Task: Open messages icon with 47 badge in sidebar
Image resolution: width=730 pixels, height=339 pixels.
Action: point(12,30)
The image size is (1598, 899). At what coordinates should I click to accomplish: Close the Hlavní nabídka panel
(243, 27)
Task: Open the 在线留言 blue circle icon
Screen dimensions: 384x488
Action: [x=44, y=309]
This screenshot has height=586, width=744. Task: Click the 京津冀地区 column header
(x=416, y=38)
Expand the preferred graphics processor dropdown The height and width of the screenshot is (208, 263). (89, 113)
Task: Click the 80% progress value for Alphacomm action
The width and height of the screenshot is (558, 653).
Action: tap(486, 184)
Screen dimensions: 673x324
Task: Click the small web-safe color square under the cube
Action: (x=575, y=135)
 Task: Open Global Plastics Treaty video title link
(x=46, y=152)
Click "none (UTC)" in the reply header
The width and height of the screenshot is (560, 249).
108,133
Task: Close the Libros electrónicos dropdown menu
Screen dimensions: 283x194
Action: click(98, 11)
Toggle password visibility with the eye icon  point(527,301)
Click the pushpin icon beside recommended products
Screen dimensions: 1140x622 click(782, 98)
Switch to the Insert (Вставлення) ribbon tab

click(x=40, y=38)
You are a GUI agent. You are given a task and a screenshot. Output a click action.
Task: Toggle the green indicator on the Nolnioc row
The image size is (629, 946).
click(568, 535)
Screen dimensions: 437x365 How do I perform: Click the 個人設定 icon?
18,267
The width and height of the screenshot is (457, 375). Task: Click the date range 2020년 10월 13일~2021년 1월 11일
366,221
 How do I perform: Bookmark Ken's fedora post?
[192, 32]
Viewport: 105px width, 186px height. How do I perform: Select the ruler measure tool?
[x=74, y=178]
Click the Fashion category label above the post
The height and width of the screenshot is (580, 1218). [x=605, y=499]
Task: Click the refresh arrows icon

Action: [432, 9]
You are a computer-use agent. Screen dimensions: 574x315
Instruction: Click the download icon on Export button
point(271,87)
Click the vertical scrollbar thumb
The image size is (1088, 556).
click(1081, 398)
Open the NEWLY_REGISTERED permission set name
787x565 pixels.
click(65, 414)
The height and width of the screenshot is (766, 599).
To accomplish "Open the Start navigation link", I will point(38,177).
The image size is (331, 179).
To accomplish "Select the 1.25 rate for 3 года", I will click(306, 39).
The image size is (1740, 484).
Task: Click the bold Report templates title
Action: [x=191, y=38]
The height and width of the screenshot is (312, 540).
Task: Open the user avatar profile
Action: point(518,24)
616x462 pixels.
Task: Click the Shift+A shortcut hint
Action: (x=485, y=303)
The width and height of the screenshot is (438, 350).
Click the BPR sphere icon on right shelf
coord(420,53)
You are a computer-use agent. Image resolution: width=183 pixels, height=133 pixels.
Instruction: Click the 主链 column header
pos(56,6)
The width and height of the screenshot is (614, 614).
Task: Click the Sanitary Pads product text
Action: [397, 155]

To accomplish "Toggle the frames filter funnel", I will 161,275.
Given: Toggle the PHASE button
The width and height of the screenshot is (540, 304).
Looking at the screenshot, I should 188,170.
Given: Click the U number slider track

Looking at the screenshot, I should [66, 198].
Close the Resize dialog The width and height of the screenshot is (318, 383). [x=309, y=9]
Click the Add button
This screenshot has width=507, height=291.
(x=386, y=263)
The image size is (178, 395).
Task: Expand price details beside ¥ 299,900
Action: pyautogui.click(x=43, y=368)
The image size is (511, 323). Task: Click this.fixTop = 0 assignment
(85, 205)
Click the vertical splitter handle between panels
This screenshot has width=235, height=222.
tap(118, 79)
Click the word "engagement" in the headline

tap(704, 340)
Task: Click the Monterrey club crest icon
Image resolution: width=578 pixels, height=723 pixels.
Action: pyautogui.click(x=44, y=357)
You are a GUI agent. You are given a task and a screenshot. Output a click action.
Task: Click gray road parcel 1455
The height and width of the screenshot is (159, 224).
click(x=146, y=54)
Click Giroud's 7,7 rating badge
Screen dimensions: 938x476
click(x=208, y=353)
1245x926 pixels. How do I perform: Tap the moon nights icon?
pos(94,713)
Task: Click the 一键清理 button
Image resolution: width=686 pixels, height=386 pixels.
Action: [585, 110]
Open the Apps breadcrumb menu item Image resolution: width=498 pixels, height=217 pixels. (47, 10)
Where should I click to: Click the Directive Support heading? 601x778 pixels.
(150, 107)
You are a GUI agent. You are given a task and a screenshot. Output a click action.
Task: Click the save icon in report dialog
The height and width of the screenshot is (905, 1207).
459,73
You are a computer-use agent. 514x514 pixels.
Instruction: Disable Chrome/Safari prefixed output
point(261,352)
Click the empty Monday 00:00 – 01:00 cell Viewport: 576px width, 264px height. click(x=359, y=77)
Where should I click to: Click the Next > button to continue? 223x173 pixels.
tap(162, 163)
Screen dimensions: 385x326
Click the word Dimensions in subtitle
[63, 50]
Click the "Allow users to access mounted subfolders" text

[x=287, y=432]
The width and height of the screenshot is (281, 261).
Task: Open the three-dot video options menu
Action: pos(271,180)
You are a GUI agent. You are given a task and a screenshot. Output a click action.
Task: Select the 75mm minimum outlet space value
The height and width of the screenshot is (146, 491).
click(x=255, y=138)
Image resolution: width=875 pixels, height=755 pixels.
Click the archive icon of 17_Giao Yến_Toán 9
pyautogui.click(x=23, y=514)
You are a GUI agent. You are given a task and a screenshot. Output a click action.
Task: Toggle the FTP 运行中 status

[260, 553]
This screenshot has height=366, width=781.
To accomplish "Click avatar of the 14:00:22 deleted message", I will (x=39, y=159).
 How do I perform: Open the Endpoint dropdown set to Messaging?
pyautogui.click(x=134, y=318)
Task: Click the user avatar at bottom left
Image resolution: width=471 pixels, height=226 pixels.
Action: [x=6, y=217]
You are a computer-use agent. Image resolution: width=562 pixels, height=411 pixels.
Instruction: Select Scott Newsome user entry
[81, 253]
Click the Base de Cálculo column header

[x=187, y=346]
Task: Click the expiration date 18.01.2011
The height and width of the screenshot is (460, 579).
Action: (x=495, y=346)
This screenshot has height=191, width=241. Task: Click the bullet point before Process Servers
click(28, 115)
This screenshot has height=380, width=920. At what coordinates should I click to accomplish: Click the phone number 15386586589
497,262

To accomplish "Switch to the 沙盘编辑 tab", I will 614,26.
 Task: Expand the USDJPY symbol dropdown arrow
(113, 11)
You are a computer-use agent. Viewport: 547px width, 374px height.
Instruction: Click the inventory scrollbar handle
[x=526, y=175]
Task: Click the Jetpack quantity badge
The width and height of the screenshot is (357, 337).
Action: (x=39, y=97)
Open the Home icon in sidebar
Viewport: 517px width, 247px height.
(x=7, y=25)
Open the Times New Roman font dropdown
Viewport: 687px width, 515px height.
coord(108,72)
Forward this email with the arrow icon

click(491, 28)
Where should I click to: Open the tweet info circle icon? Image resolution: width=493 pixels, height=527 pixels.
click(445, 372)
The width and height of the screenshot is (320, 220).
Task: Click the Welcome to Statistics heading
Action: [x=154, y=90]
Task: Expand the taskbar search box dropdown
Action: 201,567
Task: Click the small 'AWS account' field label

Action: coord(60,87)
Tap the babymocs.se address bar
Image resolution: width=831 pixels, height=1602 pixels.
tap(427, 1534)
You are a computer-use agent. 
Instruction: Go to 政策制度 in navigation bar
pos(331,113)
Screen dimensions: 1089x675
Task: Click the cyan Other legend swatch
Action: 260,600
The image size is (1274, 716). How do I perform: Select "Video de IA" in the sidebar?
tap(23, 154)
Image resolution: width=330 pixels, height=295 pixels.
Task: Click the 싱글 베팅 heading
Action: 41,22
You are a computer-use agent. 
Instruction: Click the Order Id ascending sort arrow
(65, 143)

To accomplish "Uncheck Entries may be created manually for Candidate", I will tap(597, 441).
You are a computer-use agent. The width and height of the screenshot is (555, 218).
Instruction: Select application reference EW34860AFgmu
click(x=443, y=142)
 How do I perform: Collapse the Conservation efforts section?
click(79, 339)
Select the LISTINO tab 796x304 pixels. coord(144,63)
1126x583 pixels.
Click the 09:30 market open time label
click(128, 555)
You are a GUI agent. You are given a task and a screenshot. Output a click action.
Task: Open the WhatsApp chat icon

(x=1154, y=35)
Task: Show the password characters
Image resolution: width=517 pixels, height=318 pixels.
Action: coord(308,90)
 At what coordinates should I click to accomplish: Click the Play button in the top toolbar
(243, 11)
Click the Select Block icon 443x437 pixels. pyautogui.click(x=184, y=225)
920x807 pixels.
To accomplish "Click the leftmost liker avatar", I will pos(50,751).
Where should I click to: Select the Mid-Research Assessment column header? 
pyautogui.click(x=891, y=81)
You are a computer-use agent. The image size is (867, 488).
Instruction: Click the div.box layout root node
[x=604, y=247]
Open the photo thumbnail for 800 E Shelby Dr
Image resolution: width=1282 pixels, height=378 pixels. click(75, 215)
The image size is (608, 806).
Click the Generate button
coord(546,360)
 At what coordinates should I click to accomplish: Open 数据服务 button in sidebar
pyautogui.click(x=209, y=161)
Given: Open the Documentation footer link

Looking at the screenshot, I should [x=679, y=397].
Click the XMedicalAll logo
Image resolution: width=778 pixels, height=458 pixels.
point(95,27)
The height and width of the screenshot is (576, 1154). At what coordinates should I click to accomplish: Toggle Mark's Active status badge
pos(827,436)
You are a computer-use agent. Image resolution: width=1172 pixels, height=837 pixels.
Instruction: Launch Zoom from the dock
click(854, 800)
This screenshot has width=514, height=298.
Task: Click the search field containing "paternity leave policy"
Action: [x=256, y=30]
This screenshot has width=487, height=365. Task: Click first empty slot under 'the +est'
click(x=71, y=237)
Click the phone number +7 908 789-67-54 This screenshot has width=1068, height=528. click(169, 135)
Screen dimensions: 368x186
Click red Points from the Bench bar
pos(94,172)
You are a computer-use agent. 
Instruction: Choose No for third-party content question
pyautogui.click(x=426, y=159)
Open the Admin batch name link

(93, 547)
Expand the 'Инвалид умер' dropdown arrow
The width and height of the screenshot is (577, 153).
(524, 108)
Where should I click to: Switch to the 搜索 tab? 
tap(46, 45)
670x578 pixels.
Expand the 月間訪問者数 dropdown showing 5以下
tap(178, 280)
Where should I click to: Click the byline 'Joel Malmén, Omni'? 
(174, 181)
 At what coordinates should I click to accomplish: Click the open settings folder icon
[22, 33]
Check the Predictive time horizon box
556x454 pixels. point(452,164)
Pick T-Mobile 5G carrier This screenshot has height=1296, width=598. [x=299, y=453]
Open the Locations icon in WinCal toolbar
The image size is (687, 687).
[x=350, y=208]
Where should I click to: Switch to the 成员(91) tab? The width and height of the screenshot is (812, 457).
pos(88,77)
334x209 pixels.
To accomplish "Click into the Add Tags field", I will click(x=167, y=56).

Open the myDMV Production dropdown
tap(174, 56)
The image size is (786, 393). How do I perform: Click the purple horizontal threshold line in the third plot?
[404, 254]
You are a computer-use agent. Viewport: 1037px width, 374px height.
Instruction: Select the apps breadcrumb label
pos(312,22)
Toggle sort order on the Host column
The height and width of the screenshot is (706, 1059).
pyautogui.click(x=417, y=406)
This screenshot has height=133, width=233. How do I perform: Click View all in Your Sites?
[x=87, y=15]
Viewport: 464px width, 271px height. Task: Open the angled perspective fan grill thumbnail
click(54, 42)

**What to work on**
In the entries above, count every line containing the word "value". Write only the total.

**Answer**
2